8. A disorder of evidence, which is based on a violation of the generally accepted and undeniable interpretation of sensory experience of reality, is a violation of the rules of reasoning, but not imagination and the ability to have ideas. This could mean that in a specific schizophrenic disorder of evidence, the mind, as the ability to have imagination and give ideas, remains intact (not damaged).

9. The so-called transcendental mode of cognition, which is based on a systematic doubt in the obvious and is responsible for the “otherness” of interpretations of reality, can help in the search for non-obvious arguments in the system of the reality paradigm existing in a given culture.
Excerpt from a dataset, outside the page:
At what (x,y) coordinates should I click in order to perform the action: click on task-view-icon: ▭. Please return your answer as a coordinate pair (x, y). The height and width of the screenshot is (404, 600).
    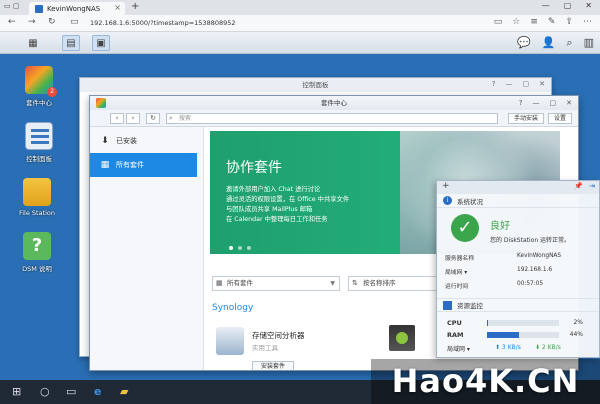
    Looking at the image, I should click on (71, 392).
This modus may turn out to be an evolutionarily necessary mechanism for the development of cognition - in terms of the search for non-standard and new paradigmatic solutions.

10. Disorder of evidence in schizophrenia, however, consists in the formation of such "other" concepts that do not have socially agreed arguments and connotations, that is, do not correspond to existing ideas about reality.

11. If we consider schizophrenia as part of a single genetic spectrum, then this disease may turn out to be a necessary degenerative "payment" - an extreme version of the spectrum, in which the transitional forms are borderline schizophrenic states, and the other pole is a part of the population consisting of healthy individuals endowed with non-standard thinking …

12. That schizophrenia carries a certain biologically significant meaning is evidenced by the biological constancy of its incidence, in all cultures and in all social circumstances, is unchanged - about 1% of the population.

One may also think that the part of the general population, which is made up of individuals, are genetically endowed with non-standard reason, is also stable.